RAISING ELLE
The Joy That Follows a Natural Childbirth
by Martinique Davis
Mar 18, 2012 | 1157 views | 0 0 comments | 10 10 recommendations | email to a friend | print
Whenever you have the chance, speak to a woman who’s just had a baby. It’s a trip.

There is a small window of time, right after a mother gives birth to a newborn, when she just might know the secrets of the universe. The aura of the experience of birth still clings to her like a perfume, heady and mysterious and powerful. She has gravel in her voice and a glassy look in her eye, but she speaks with the exhilaration of someone who just clawed their way to the top of the mountain, and still can’t believe the splendors and perils she saw there.

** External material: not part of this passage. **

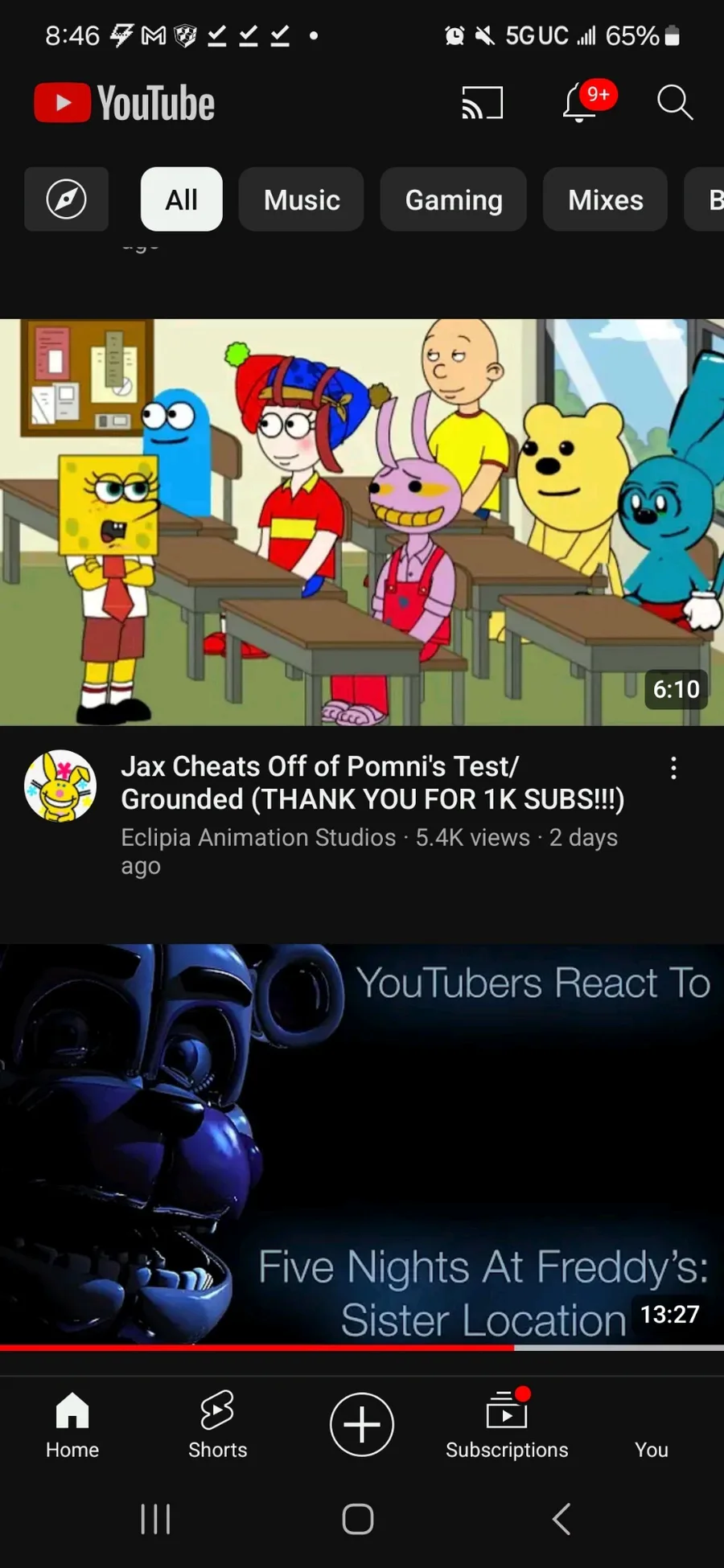Viewport: 724px width, 1568px height.
Task: Select the Music filter chip
Action: tap(302, 199)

Speak to her later, and while she can tell you the details of her child’s birth, it isn’t remembered in the same visceral way. It’s akin to the runner who just finished a marathon, the guru who just completed a vision quest: Catch them in those crystalline hours immediately following the body and soul-swelling experience, and you will catch a candid glimpse of the magnitude of their journey. The more time that passes, the less the intensity of their crossing into that netherworld of physical and mental extremes is felt in the deep core of their being; their cells emit those little lightning-bolt aftershocks less and less; and eventually the experience is just a snapshot, a sepia-toned still life.

There are so few times in our lives when we are pushed to our physical and psychic limit. Even athletes hold something back – it’s self-preservation, and it’s written into our being that we must at all times keep at least one hand on the steering wheel. We’ve been taught to avoid pain at all cost, because pain is scary and uncomfortable and wrong. We can’t control it, and we like being in control.

And to give birth is to give up most of what we’ve ever known about control, at least in the conscious sense. And giving birth hurts like a bitch.

But if you speak to a woman who’s just had a baby naturally, without an epidural or other pain erasing intervention, it gives you a new perspective on pain and control. Birth is perhaps the singular experience in which pain is productive; the one time that it gets us somewhere we want to be – namely, cradling a new life in of our arms.

Studies of medical intervention rates for childbirth in the U.S. found that more than 60 percent of women giving birth use epidurals – in some places, the rate is as high as 90 percent. I have no problem with this, if I could be certain that the vast majority of women giving birth in the U.S. actually wanted pain control during their labors. But my inkling is that the majority of laboring women receive epidurals simply because that is the status quo. So many women receive pain-numbing drugs during labor because our contemporary medical structure has ditched other ways to ease a woman’s pain during labor, opting instead for the fast and easy – but not necessarily best – methods to assist women during labor.

Giving birth naturally is not masochistic, nor does a natural birth give a mother more bragging rights.

Epidurals are in nearly all cases a safe and effective means of pain control during labor. But they can also lead to longer labors, which in turn lead to more interventions like vacuum- and forceps-extractions, pitocin to speed up contractions, and ultimately overall higher rates of cesarean section. These are in most cases safe and effective interventions, but why put a mother and her newborn through them if they aren’t necessary?

Due to the medical institutionalization of birth in America, we’ve forgotten that birthing is a natural experience that, in most cases, can be safely undertaken without any medical intervention. Women have been delivering babies naturally since time immemorial: It is what our bodies were designed to do. Unfortunately, our medical system has built a methodology that favors artificial intervention over hands-on spiritual and physical care.

Birth is the singular experience in most women’s lives in which she is truly pushed to her limit. It’s amazing to reach that limit and emerge, glassy eyed and gravelly-voiced, wholly understanding the mysteries and wonders of the female body. Perhaps, if more of us had the opportunity to speak with more women who’ve just given birth naturally, we’d see that reaching that limit is so doable, and so very worth it.